2.2.1 光照 不同光照下，血红密孔菌液体培养过程中DPPH自由基清除能力的变化趋势大致相同(图3)。14 d光照培养下，血红密孔菌对DPPH自由基清除能力从第2天迅速上升至第4天达到最大值60.73%，到第6天降为40.41%，直到第12天达到57.54%，第14天下降至50.99%；1 d光照、1 d黑暗交替条件下，DPPH自由基清除能力在第2天达到最大值71.28%，之后迅速下降，于第6天降至42.77%，接下来的4 d先上升至49.70%(第8天)后下降最低值41.09%(第10天)，最后4 d出现增高，并于第14天达到64.58%；14 d黑暗培养下，DPPH自由基清除率的变化与1 d光照、1 d黑暗交替培养大致相同，于第4天达到最大值67.75 %，于第6天降至最低值32.22%，第6～14 天较平稳上升，并于第14天上升至62.23%。上述结果说明，相较于14 d光照和14 d黑暗条件，14 d光照、黑暗交替条件更利于血红密孔菌对DPPH自由基的清除，并于第2天达到峰值，为71.28%。

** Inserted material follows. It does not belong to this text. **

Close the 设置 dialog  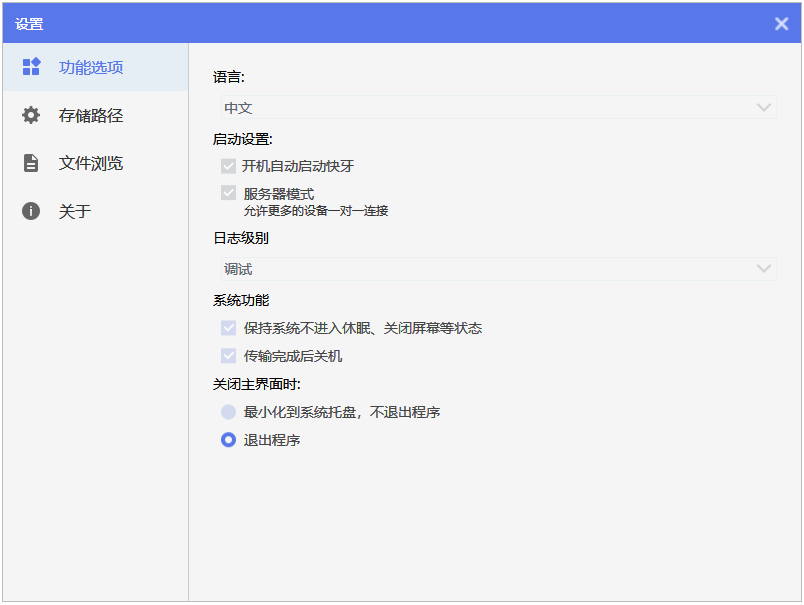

图3 不同光照条件对血红密孔菌DPPH自由基清除能力的影响Fig.3 Effects of different light conditions on the DPPH radicals scavenging activities of Pycnoporus sanguineus

2.2.2 pH值 在血红密孔菌生长过程中，不同pH值对其DPPH自由基清除率的变化影响较大(图4)。当pH为3时，DPPH自由基清除率从第2天缓慢上升至第12天，并达到最大值85.96%，于第14天下降至48.46%；当pH为5时，DPPH自由基清除率先波动后下降，总体处于较低水平，最终降至43.75%；当pH为7时，DPPH自由基清除率由第2天的86.83%下降至第4天 70.96%，随后缓慢上升并于第10天达最大值94.99%，随后下降，最终降至79.55%；当pH为9时，血红密孔菌对DPPH自由基的清除率一直处于波动状态，在第6天达最大值93.97%，随后处于下降趋势，最终于第14天降至69.73%。综上所述，pH为7时得到的DPPH自由基清除率峰值与其他3组相比最高，为94.99%，其次是pH 9。可见偏碱(pH 9和pH 7)条件下，血红密孔菌对DPPH自由基的清除能力较高。

图4 不同pH条件对血红密孔菌DPPH自由基清除能力的影响Fig.4 Effects of different pH conditions on the DPPH radicals scavenging activities of Pycnoporus sanguineus

2.3 不同光照及pH条件对药用真菌培养过程中总抗氧化能力(T-AOC)变化的影响

2.3.1 光照 不同光照条件对血红密孔菌培养过程中总抗氧化能力变化的影响较大(图5)。14 d光照条件下，血红密孔菌T-AOC在前10 d的生长过程中缓慢升高，于第2天的4.77 U/mL上升至11.92 U/mL，随后的第12～14天 T-AOC含量波动较大，分别在第12天下降至7.34 U/mL，在第14天升高至12.52 U/mL；在1 d光照、1 d黑暗条件下，真菌总抗氧化能力的变化呈“W”型变化，于第2天 6.72 U/mL下降至第4天的 5.63 U/mL，然后平稳提高至第8天 13.01 U/mL，接下来的4 d培养过程中，T-AOC下降至9.00 U/mL，最后的2 d T-AOC增强，并于第14天达到最高值14.18 U/mL；14 d黑暗条件培养下，真菌T-AOC在前10 d呈较缓慢的上升趋势，由第2天的5.39 U/mL缓慢上升至第10天的13.40 U/mL，随后在第10～12天的培养过程中，T-AOC迅速上升至25.10 U/mL，到第14天出现较小程度的降低，此时真菌T-AOC为23.39 U/mL。 总体而言，3种光照培养条件下，T-AOC的最大值出现在14 d黑暗培养的第12天，为25.10 U/mL，较其他两组差异有统计学意义。因此，黑暗条件下有助于增强血红密孔菌的总抗氧化能力。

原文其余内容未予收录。